** BEGIN TASK INPUTS **

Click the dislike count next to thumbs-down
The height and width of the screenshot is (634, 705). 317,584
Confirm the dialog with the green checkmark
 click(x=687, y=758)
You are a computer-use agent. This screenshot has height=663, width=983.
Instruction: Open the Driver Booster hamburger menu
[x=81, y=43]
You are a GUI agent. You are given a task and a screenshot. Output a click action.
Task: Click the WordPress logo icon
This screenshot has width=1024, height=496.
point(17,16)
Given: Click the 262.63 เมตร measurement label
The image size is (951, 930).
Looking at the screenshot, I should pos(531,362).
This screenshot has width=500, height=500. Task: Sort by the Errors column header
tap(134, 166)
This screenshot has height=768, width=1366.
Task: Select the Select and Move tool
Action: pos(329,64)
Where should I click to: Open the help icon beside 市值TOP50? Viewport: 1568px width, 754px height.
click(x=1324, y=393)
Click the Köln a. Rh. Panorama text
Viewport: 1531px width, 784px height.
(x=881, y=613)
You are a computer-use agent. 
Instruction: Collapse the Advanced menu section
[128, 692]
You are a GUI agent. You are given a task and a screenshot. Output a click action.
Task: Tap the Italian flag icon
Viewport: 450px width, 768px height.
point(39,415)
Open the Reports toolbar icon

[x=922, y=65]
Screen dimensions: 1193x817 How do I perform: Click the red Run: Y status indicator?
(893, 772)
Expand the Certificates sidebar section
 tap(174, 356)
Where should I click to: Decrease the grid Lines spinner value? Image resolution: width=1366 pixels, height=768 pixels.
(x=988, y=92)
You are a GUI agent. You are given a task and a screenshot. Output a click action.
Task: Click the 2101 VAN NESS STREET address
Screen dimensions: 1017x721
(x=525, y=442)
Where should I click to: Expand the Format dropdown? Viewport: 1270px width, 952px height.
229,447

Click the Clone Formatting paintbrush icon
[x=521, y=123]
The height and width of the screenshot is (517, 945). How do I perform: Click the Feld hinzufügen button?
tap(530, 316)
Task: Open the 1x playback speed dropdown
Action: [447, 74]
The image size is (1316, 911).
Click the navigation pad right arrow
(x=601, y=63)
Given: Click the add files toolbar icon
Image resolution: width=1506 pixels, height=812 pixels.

** END TASK INPUTS **

Arrange the lines of the listing above as a numbered list, leaving out any blank lines.

• THE RESPONSE:
1. Click the dislike count next to thumbs-down
2. The height and width of the screenshot is (634, 705). 317,584
3. Confirm the dialog with the green checkmark
4.  click(x=687, y=758)
5. You are a computer-use agent. This screenshot has height=663, width=983.
6. Instruction: Open the Driver Booster hamburger menu
7. [x=81, y=43]
8. You are a GUI agent. You are given a task and a screenshot. Output a click action.
9. Task: Click the WordPress logo icon
10. This screenshot has width=1024, height=496.
11. point(17,16)
12. Given: Click the 262.63 เมตร measurement label
13. The image size is (951, 930).
14. Looking at the screenshot, I should pos(531,362).
15. This screenshot has width=500, height=500. Task: Sort by the Errors column header
16. tap(134, 166)
17. This screenshot has height=768, width=1366.
18. Task: Select the Select and Move tool
19. Action: pos(329,64)
20. Where should I click to: Open the help icon beside 市值TOP50? Viewport: 1568px width, 754px height.
21. click(x=1324, y=393)
22. Click the Köln a. Rh. Panorama text
23. Viewport: 1531px width, 784px height.
24. (x=881, y=613)
25. You are a computer-use agent. 
26. Instruction: Collapse the Advanced menu section
27. [128, 692]
28. You are a GUI agent. You are given a task and a screenshot. Output a click action.
29. Task: Tap the Italian flag icon
30. Viewport: 450px width, 768px height.
31. point(39,415)
32. Open the Reports toolbar icon
33. [x=922, y=65]
34. Screen dimensions: 1193x817 How do I perform: Click the red Run: Y status indicator?
35. (893, 772)
36. Expand the Certificates sidebar section
37.  tap(174, 356)
38. Where should I click to: Decrease the grid Lines spinner value? Image resolution: width=1366 pixels, height=768 pixels.
39. (x=988, y=92)
40. You are a GUI agent. You are given a task and a screenshot. Output a click action.
41. Task: Click the 2101 VAN NESS STREET address
42. Screen dimensions: 1017x721
43. (x=525, y=442)
44. Where should I click to: Expand the Format dropdown? Viewport: 1270px width, 952px height.
45. 229,447
46. Click the Clone Formatting paintbrush icon
47. [x=521, y=123]
48. The height and width of the screenshot is (517, 945). How do I perform: Click the Feld hinzufügen button?
49. tap(530, 316)
50. Task: Open the 1x playback speed dropdown
51. Action: [447, 74]
52. The image size is (1316, 911).
53. Click the navigation pad right arrow
54. (x=601, y=63)
55. Given: Click the add files toolbar icon
56. Image resolution: width=1506 pixels, height=812 pixels.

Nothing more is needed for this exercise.